### DIRECTIONS FOR THIS TASK:
Transcribe exactly the line containing "糜氏地图 (69, 125)" and every line after it, through the end of the records below.

### INFORMATION SUPPLIED:
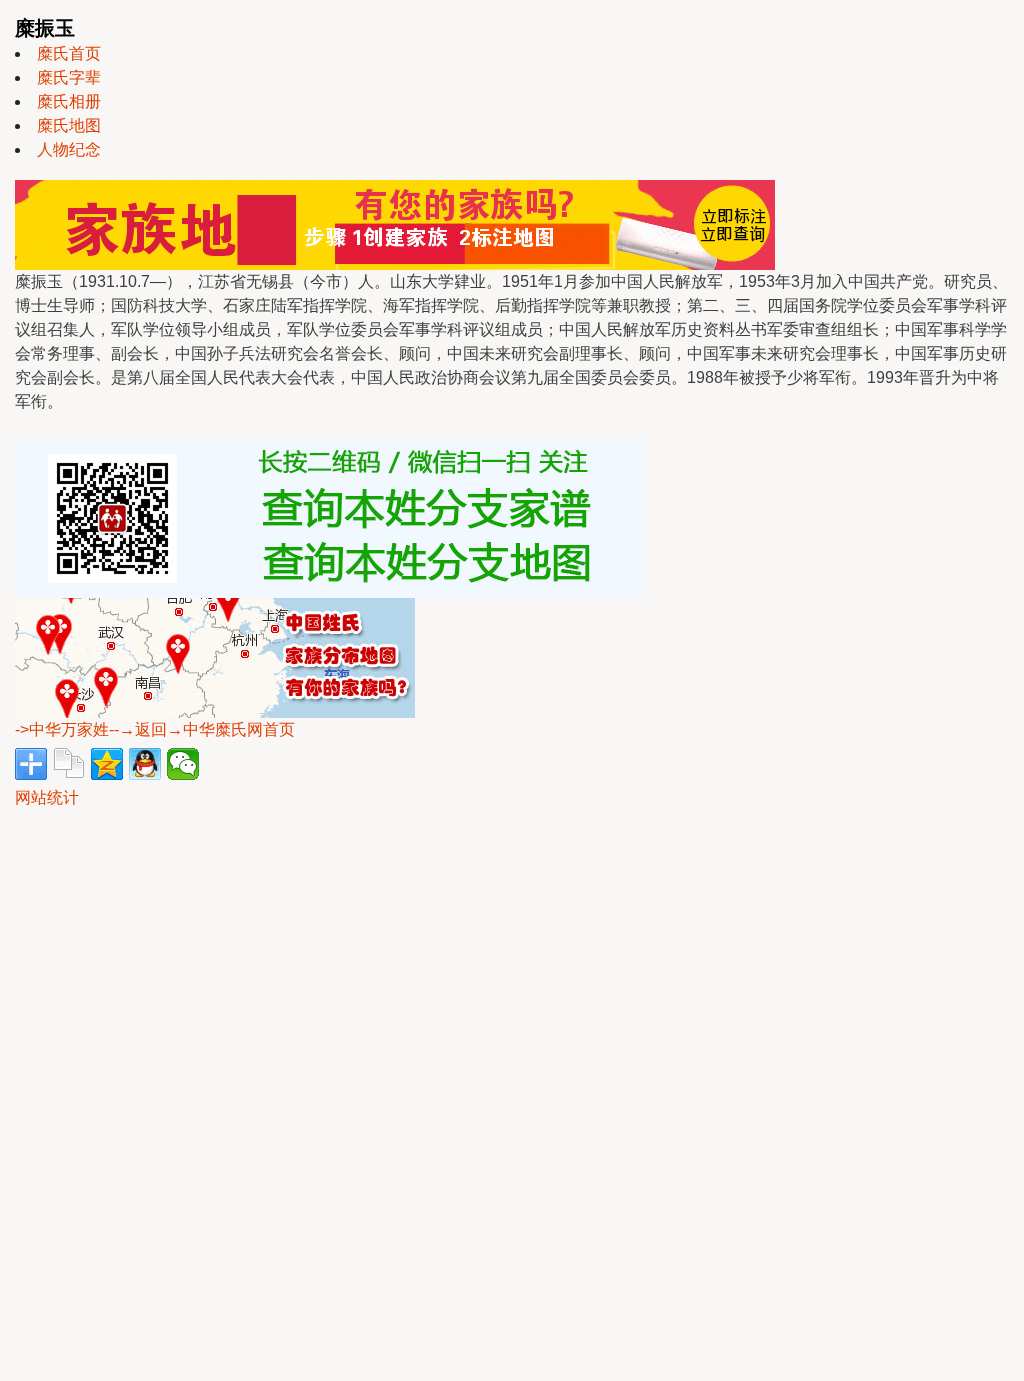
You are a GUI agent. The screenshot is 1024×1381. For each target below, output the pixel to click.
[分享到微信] (183, 764)
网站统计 (47, 797)
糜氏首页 (69, 53)
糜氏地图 (69, 125)
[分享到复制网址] (69, 764)
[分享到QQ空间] (107, 764)
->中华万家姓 (62, 729)
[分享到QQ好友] (145, 764)
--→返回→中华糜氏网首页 (202, 729)
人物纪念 (69, 149)
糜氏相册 (69, 101)
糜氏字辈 (69, 77)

### WRITTEN RESPONSE:
糜氏地图 (69, 125)
[分享到复制网址] (69, 764)
[分享到QQ空间] (107, 764)
->中华万家姓 (62, 729)
[分享到QQ好友] (145, 764)
--→返回→中华糜氏网首页 (202, 729)
人物纪念 (69, 149)
糜氏相册 (69, 101)
糜氏字辈 (69, 77)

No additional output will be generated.